Work item: When you retype the listing, keep every word exactly as it appears.

*** Study material ***

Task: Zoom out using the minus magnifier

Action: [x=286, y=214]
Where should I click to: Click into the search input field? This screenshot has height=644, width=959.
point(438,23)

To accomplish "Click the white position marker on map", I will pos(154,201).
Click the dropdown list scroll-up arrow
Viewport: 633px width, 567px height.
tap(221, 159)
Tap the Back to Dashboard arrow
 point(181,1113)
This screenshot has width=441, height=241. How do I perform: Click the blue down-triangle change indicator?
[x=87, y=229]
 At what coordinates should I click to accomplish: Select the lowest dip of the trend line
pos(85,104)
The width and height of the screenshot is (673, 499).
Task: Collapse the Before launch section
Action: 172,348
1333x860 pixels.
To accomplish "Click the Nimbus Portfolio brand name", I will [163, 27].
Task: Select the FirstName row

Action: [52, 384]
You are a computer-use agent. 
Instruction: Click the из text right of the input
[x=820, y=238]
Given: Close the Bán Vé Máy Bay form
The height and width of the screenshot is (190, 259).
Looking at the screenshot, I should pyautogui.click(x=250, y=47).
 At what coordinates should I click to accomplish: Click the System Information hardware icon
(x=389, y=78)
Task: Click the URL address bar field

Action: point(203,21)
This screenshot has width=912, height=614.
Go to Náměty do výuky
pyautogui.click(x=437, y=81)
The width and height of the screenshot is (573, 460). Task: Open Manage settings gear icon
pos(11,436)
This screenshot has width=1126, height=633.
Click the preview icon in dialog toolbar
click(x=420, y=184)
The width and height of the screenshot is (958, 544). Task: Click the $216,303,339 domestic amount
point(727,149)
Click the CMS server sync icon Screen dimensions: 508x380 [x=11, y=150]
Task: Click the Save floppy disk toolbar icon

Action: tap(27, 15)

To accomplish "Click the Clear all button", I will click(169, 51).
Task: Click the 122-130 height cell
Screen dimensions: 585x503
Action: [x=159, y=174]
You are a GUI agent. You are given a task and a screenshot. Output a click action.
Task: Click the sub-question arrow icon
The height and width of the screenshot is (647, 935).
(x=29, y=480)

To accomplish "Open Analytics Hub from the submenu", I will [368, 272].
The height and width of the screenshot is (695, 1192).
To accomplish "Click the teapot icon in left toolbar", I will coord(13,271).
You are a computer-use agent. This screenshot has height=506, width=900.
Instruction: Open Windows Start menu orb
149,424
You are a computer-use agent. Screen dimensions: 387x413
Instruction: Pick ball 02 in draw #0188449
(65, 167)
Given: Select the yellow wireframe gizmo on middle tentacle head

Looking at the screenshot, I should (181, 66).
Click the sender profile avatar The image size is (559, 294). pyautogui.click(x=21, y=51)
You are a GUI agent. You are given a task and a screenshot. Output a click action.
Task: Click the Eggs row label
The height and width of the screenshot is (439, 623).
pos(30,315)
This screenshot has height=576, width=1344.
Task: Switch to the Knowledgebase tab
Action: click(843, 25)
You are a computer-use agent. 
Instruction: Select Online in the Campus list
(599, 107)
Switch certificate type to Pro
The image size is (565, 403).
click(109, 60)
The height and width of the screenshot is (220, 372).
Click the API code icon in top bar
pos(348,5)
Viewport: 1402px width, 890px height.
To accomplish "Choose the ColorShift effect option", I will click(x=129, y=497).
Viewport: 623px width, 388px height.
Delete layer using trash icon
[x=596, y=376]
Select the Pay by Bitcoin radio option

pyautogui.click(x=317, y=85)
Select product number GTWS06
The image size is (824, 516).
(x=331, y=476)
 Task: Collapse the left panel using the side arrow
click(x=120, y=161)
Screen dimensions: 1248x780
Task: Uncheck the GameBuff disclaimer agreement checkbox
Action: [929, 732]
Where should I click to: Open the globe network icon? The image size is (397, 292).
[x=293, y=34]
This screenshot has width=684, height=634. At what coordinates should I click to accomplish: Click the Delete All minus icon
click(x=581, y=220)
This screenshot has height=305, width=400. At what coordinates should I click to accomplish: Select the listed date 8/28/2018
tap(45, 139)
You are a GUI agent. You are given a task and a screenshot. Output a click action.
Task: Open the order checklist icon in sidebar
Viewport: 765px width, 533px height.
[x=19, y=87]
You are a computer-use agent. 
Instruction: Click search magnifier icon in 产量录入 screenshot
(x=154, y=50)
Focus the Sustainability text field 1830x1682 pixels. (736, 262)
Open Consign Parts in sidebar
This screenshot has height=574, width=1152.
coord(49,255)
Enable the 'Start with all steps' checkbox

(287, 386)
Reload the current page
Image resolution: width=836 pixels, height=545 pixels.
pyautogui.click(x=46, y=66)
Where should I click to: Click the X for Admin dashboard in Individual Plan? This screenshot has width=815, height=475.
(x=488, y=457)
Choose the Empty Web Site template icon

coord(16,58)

*** End of Study material ***

Response:
Task: Zoom out using the minus magnifier

Action: [x=286, y=214]
Where should I click to: Click into the search input field? This screenshot has height=644, width=959.
point(438,23)

To accomplish "Click the white position marker on map", I will pos(154,201).
Click the dropdown list scroll-up arrow
Viewport: 633px width, 567px height.
tap(221, 159)
Tap the Back to Dashboard arrow
 point(181,1113)
This screenshot has width=441, height=241. How do I perform: Click the blue down-triangle change indicator?
[x=87, y=229]
 At what coordinates should I click to accomplish: Select the lowest dip of the trend line
pos(85,104)
The width and height of the screenshot is (673, 499).
Task: Collapse the Before launch section
Action: 172,348
1333x860 pixels.
To accomplish "Click the Nimbus Portfolio brand name", I will [163, 27].
Task: Select the FirstName row

Action: [52, 384]
You are a computer-use agent. 
Instruction: Click the из text right of the input
[x=820, y=238]
Given: Close the Bán Vé Máy Bay form
The height and width of the screenshot is (190, 259).
Looking at the screenshot, I should pyautogui.click(x=250, y=47).
 At what coordinates should I click to accomplish: Click the System Information hardware icon
(x=389, y=78)
Task: Click the URL address bar field

Action: point(203,21)
This screenshot has width=912, height=614.
Go to Náměty do výuky
pyautogui.click(x=437, y=81)
The width and height of the screenshot is (573, 460). Task: Open Manage settings gear icon
pos(11,436)
This screenshot has width=1126, height=633.
Click the preview icon in dialog toolbar
click(x=420, y=184)
The width and height of the screenshot is (958, 544). Task: Click the $216,303,339 domestic amount
point(727,149)
Click the CMS server sync icon Screen dimensions: 508x380 [x=11, y=150]
Task: Click the Save floppy disk toolbar icon

Action: tap(27, 15)

To accomplish "Click the Clear all button", I will click(169, 51).
Task: Click the 122-130 height cell
Screen dimensions: 585x503
Action: [x=159, y=174]
You are a GUI agent. You are given a task and a screenshot. Output a click action.
Task: Click the sub-question arrow icon
The height and width of the screenshot is (647, 935).
(x=29, y=480)

To accomplish "Open Analytics Hub from the submenu", I will [368, 272].
The height and width of the screenshot is (695, 1192).
To accomplish "Click the teapot icon in left toolbar", I will coord(13,271).
You are a computer-use agent. This screenshot has height=506, width=900.
Instruction: Open Windows Start menu orb
149,424
You are a computer-use agent. Screen dimensions: 387x413
Instruction: Pick ball 02 in draw #0188449
(65, 167)
Given: Select the yellow wireframe gizmo on middle tentacle head

Looking at the screenshot, I should (181, 66).
Click the sender profile avatar The image size is (559, 294). pyautogui.click(x=21, y=51)
You are a GUI agent. You are given a task and a screenshot. Output a click action.
Task: Click the Eggs row label
The height and width of the screenshot is (439, 623).
pos(30,315)
This screenshot has height=576, width=1344.
Task: Switch to the Knowledgebase tab
Action: click(843, 25)
You are a computer-use agent. 
Instruction: Select Online in the Campus list
(599, 107)
Switch certificate type to Pro
The image size is (565, 403).
click(109, 60)
The height and width of the screenshot is (220, 372).
Click the API code icon in top bar
pos(348,5)
Viewport: 1402px width, 890px height.
To accomplish "Choose the ColorShift effect option", I will click(x=129, y=497).
Viewport: 623px width, 388px height.
Delete layer using trash icon
[x=596, y=376]
Select the Pay by Bitcoin radio option

pyautogui.click(x=317, y=85)
Select product number GTWS06
The image size is (824, 516).
(x=331, y=476)
 Task: Collapse the left panel using the side arrow
click(x=120, y=161)
Screen dimensions: 1248x780
Task: Uncheck the GameBuff disclaimer agreement checkbox
Action: [929, 732]
Where should I click to: Open the globe network icon? The image size is (397, 292).
[x=293, y=34]
This screenshot has width=684, height=634. At what coordinates should I click to accomplish: Click the Delete All minus icon
click(x=581, y=220)
This screenshot has height=305, width=400. At what coordinates should I click to accomplish: Select the listed date 8/28/2018
tap(45, 139)
You are a GUI agent. You are given a task and a screenshot. Output a click action.
Task: Open the order checklist icon in sidebar
Viewport: 765px width, 533px height.
[x=19, y=87]
You are a computer-use agent. 
Instruction: Click search magnifier icon in 产量录入 screenshot
(x=154, y=50)
Focus the Sustainability text field 1830x1682 pixels. (736, 262)
Open Consign Parts in sidebar
This screenshot has height=574, width=1152.
coord(49,255)
Enable the 'Start with all steps' checkbox

(287, 386)
Reload the current page
Image resolution: width=836 pixels, height=545 pixels.
pyautogui.click(x=46, y=66)
Where should I click to: Click the X for Admin dashboard in Individual Plan? This screenshot has width=815, height=475.
(x=488, y=457)
Choose the Empty Web Site template icon

coord(16,58)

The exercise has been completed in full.